WERS Presents: Reykjavik Calling

 Last year WERS teamed up with Iceland Naturally to bring you Reykjavik Callinga live collaboration between the best acts out of Iceland and Boston. This year Reykjavik Calling coming to the Paradise Rock Club once again on March 9th, 2013. Stay tuned to WERS and wers.org for more details. Read below for a recap of last years event!

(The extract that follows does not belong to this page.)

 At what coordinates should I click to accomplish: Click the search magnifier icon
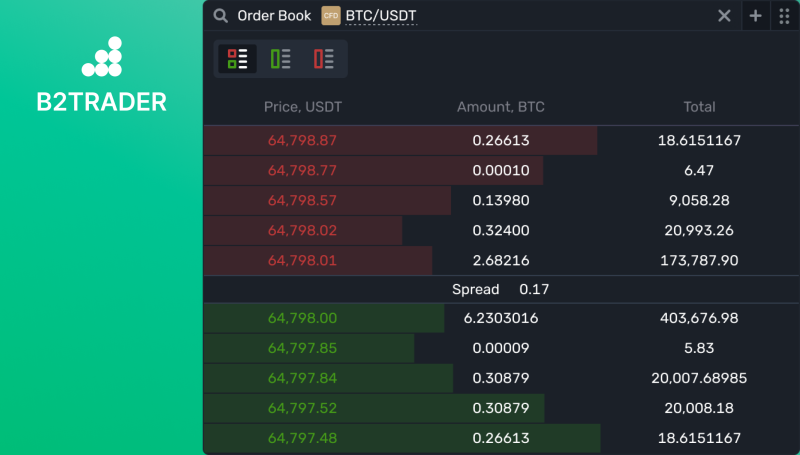point(220,16)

At the end of WWII, the US Air Force set up a base at the Keflavik Airport in Iceland, forty minutes west of Reykjavik. The base, which operated from 1947 until 2011, was United States and NATO a stronghold for air deterrents during the Cold War. But the rock and roll music the American soldiers brought to the base, and the country, inspired a generation of musicians. Over the years some have been struck by the demonian through direct contact with the base while up-and-coming Icelandic songwriters take their cues from contemporaries like Tom Waits and Gillian Welch. This past Saturday night at the Paradise Rock Club, our chickens came home to roost.

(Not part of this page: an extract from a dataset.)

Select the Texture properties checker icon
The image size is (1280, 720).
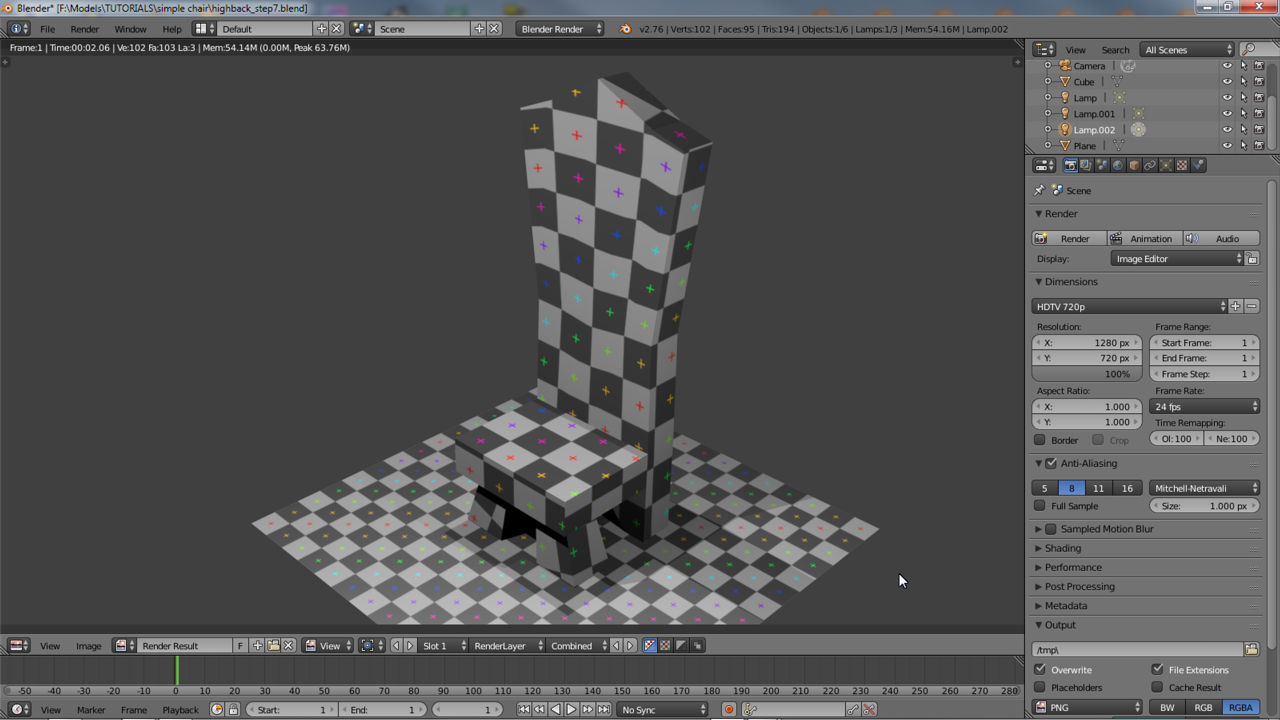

Backstage during soundcheck at Reykjavik Calling, the WERS sponsored concert featuring four Icelandic artists (Mugison, Petur Ben, Sóley Stefánsdóttir, and Lay Low) and four Boston-based artists (Eli “Paperboy” Reed, Will Dailey, Dave Munro of Air Traffic Controller, and Amory Sivertson), I caught up with Amory and Lay Low working on one of Lay Low’s songs written in Icelandic that the pair performed. While Eli Reed’s booming voice pulsated against the walls while he soundchecked with Mugison, Amory sat with her eyes fixed not on the Icelandic words in front of her but on her counterpart, both withdrawn from the world around them and locked in on one another. It was an apt preamble to this extraordinary night as Lay Low and Amory played, surrendering the inflections and eccentricities of each other’s native tongue for the musical language they best communicated through.

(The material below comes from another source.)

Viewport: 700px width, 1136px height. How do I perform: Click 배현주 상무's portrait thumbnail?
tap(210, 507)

The Paradise was filled to the brim by the time Amory and Lay Low took the stage (joined by guitarist Mike Moschetto) at nine o’clock. They traded songs off their new albums—Amory’s Human and Lay Low’s Brostinn Strengur—and shared flawless harmonies reminiscent of First Aid Kit, the Swedish sibling duo, and a musical kinship nearly as strong. Amory’s folk-pop vocals and staccato piano playing brightened Lay Low’s more visceral-pop sound while Lay Low’s intensity added a brooding wisdom to Amory’s clever songwriting, which has become characteristic of the singer/songwriter to critical and fan delight. The set rounded out with the first of several audience-stopping covers of the night, a rendition of Johnny Cash’s “Ring of Fire” that the duo pop-ed, folk-ed, and harmonized into a timeless sound (if not for our universal recognition of the hook it could have easily come off as modern).

Sóley Stefánsdóttir opened the next collaboration with a solo set, challenging the audience to listen and engage on a deeper level with her music. For those who went along for the ride, they were far from disappointed. Sóley uses self-looping techniques that bring to mind American artists like tuneyards. But Sóley’s sounds are purely organic, using various mouth noises and rhythmically intricate clapping to surround the petite pianist with a stage full of textures and motifs.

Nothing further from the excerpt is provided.